Metin:
-=-=-

'Dosya: "Avrupa'da Okul, Çocuk ve Ramazan'

Çocuk ve Oruç: “Ailede Çocukla Beraber Şartlara Göre Karar Alınmalı”

Almanya’da okulda Müslüman çocukların oruç tutması son yıllarda gündemde yer aldı. Müslüman çocukların bu kapsamda hangi sorunlarla karşılaştıklarını ve en sağlıklı kararın hangi şartlara göre verilmesi gerektiğini derledik.

Fotoğraf: Shutterstock.com

Almanya’da ilk ve orta öğretime devam eden yaklaşık 8 milyon öğrenci bulunuyor. Bunların arasında göçmen kökenlilerin oranı yüzde 30’un üzerinde. Bu oran, ramazan ayında Müslüman öğrencilerin oruç tutması konusunu da son yıllarda gündeme taşıdı. Almanya İslam Konseyi 2016 yılında Müslümanların ve ibadetlerinin kamuoyu tartışmasına dönüşmesiyle birlikte bu konuya ilişkin açıklama yapma gereği duydu.

Konuyla ilgili yapılan açıklamada şu ifadeler kullanıldı: “Teolojik ilkelere göre, oruç tutmak fiziksel bir yük değil, aksine bir kolaylıktır, rahatlamadır. Özel durumlarda, kişiler bu kararı kendileri verebilir. Bu konuda temel olarak Kur’an ve sünnet yol göstericidir.” Almanya İslam Konseyi, açıklamanın devamında Müslüman öğrencilerin Alman okullarındaki mevcudiyetinin 50 yıla dayandığını vurguluyor. Konsey, bu zamana kadar öğrencilerin oruç tutmasının ne öğretmenler ne de okul yönetimi tarafından hiç dikkat çekmediğini ve endişe yaratmadığı bilgisini de ekliyor. Bu nedenle, Müslüman öğrencilerin oruç tutmasının “normal” bir okul günü açısından ciddi bir engel teşkil edip etmediğinin düşünülmesi gerektiği ifade ediliyor.

-=-=-

Malzeme:
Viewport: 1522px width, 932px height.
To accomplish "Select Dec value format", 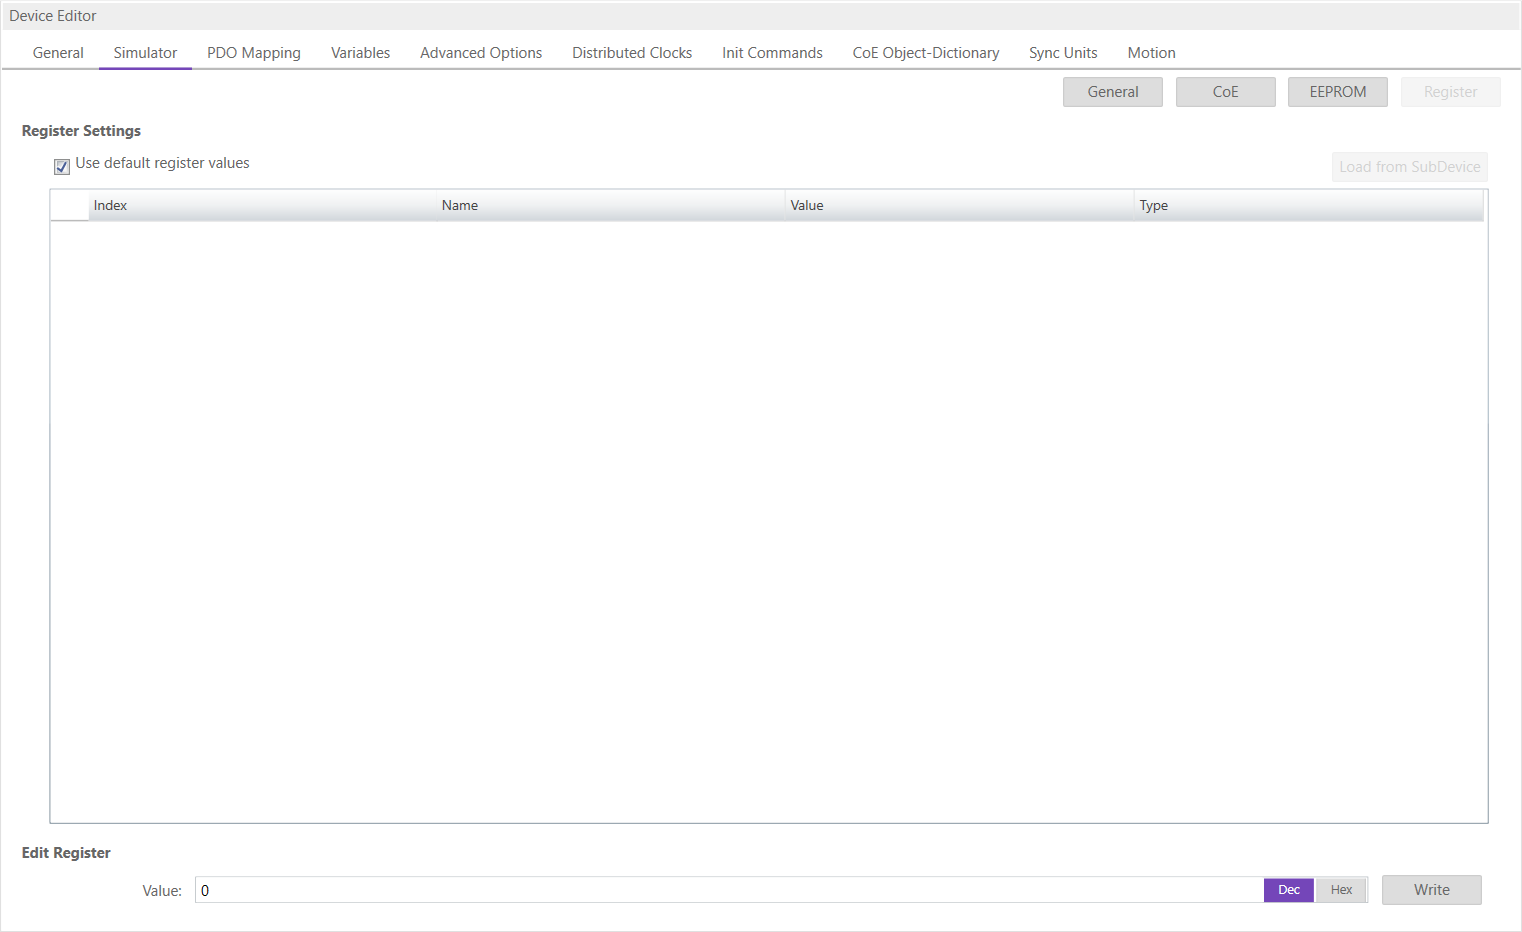I will [1288, 890].
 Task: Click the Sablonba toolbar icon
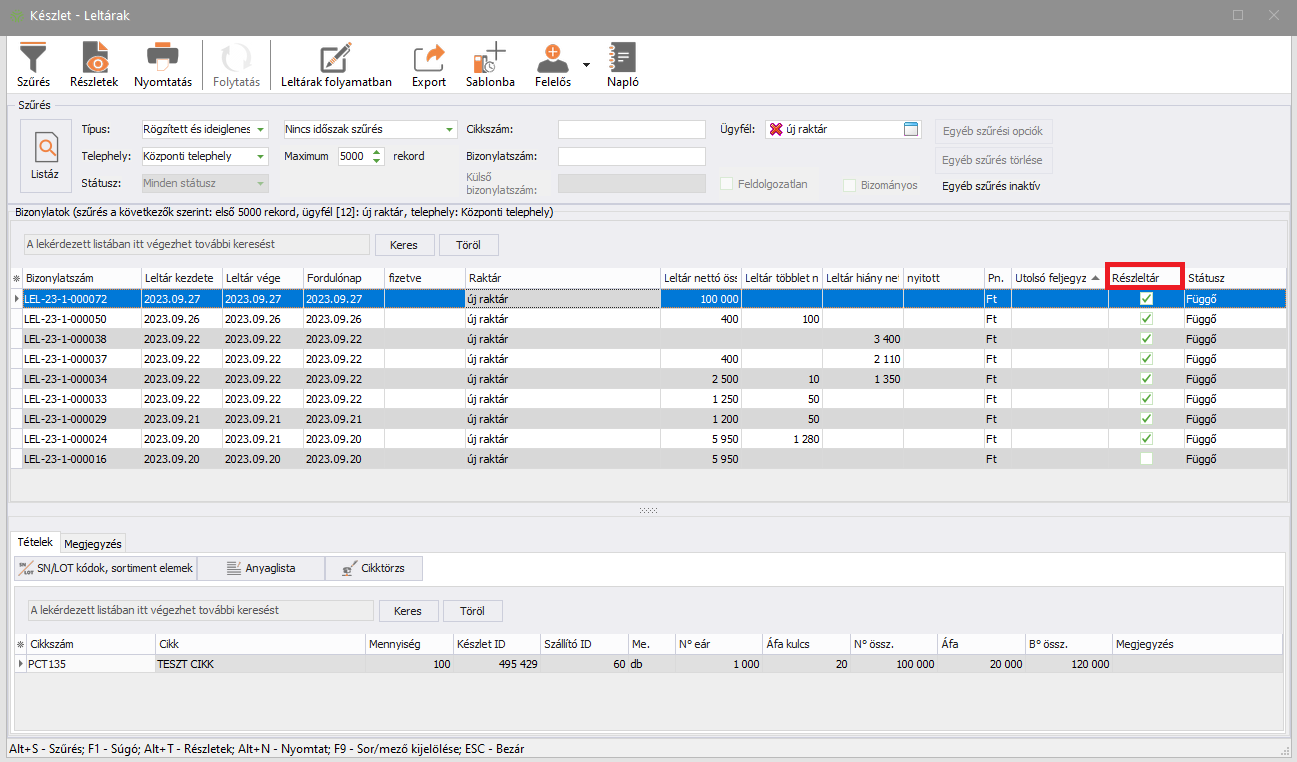coord(490,64)
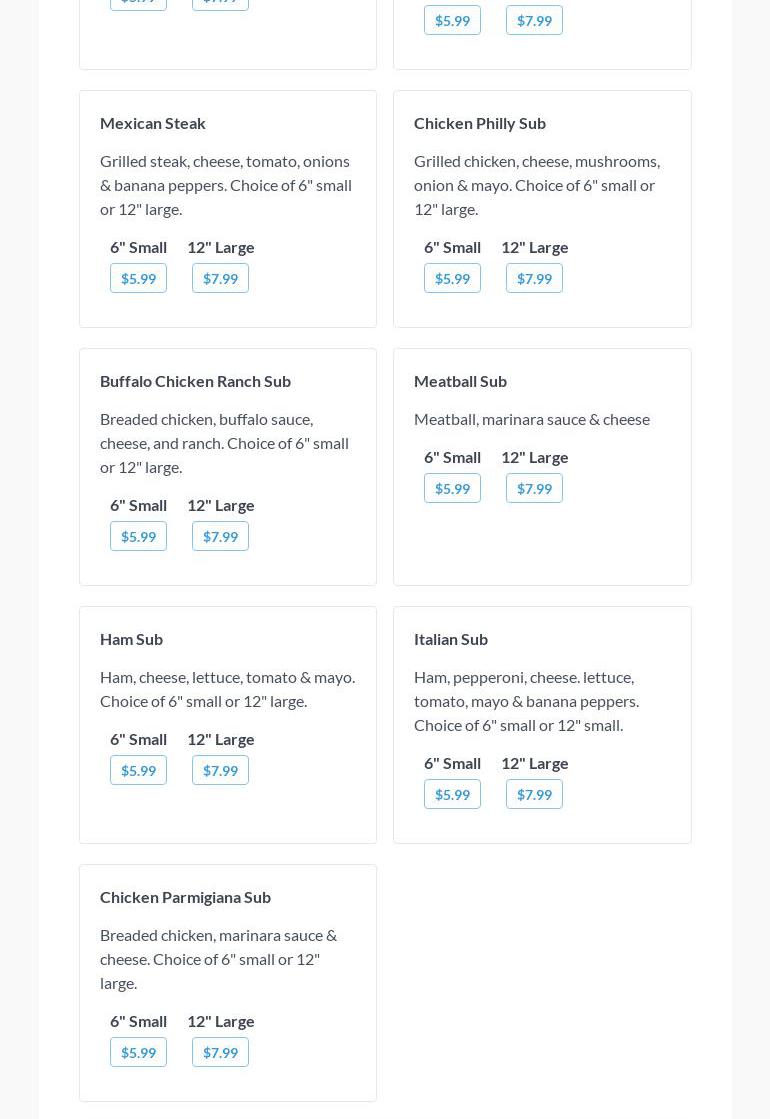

-=-=-

Yönergeler:
1. Okulda oruç metninde geçen bütün sayısal ifadeleri metindeki sırasıyla listeleyin.
2. Okulda oruç metnini son cümlesinden sonra sürdürün.

Yanıtlar:
1.
- yaklaşık 8 milyon (öğrenci)
- yüzde 30’un üzerinde (göçmen kökenlilerin oranı)
- 2016 yılı (Almanya İslam Konseyi'nin açıklama yaptığı yıl)
- 50 yıl (Müslüman öğrencilerin Alman okullarındaki mevcudiyeti)

2.
2019 yılında Almanya’da Sosyal Demokratlardan Federal Aile Bakanı Franziska Giffey’in açıklamaları tartışmaları arttırmıştı. Ramazan ayı öncesinde öğrencilerin oruç tutmasıyla ilgili açıklamalarda bulunan Giffey, “Çocuklar düzenli olarak yiyip içmeli. Aksi takdirde dikkatlerini toplayamazlar, öğrenemezler ve sağlıklı bir gelişim gösteremezler. Her zaman geçerli olan bu durum, tabii ki ramazan ayında da geçerli.” demişti.

Okulda Oruç Tutulmalı mı?

Öğretmen ve İslam Din Eğitimcisi Naciye Kamçılı-Yıldız bu soruya azınlık psikolojisi ve kimlik gelişimi açısından bakılması gerektiğini düşünüyor. Nitekim okul zamanında tutulan oruçlar bazen beraberinde yeni sorunlar da getirebiliyor. Son yıllarda ramazan ayının uzun ve sıcak günlere denk gelmesinden dolayı, basında özellikle ilkokullarda oruç tutan çocukların fenalaştıkları, hatta bayıldıkları haberleri yer almıştı. Bunun üzerine bazı çocuk doktorları ilkokul çağındaki çocukların oruç tutmalarının sağlığa zararlı olduğu, büyümelerinin olumsuz yönde etkilendiği yönünde açıklamalar yapmıştı. Bazı öğretmen birlikleri de oruç tutmanın yasaklanması konusunu gündeme getirmişti.

Kamçılı-Yıldız bu konunun yasak ile çözülebileceğini düşünmüyor. “Alman Anayasasına göre çocuklar 14 yaşından itibaren dinî mükellefliğini elde ederler ve dinî vecibeleri sadece kendi rızalarıyla gerçekleştirirler. 14 yaşına kadar buna hukuken aile karar verir. Devletin veya kurumların müdahale hakkı kısıtlıdır, ancak çocuğun ruh ve beden sağlığı tehlikede olduğu zaman müdahale edebilirler.”

Almanya’da oruç günlerinin uzunluğu mevsime göre değişiyor. Kış aylarında sekiz saate düşen oruç günlerinde, sahur bir nevi kahvaltı ve iftar sofrası akşam yemeği saatlerini buluyor. Yaz aylarında ise 18 saate çıkan oruç günleri iftarın çok geç ve sahurun çok erken olması nedeniyle yetişkinleri bile uykusuz ve yorgun bırakabiliyor.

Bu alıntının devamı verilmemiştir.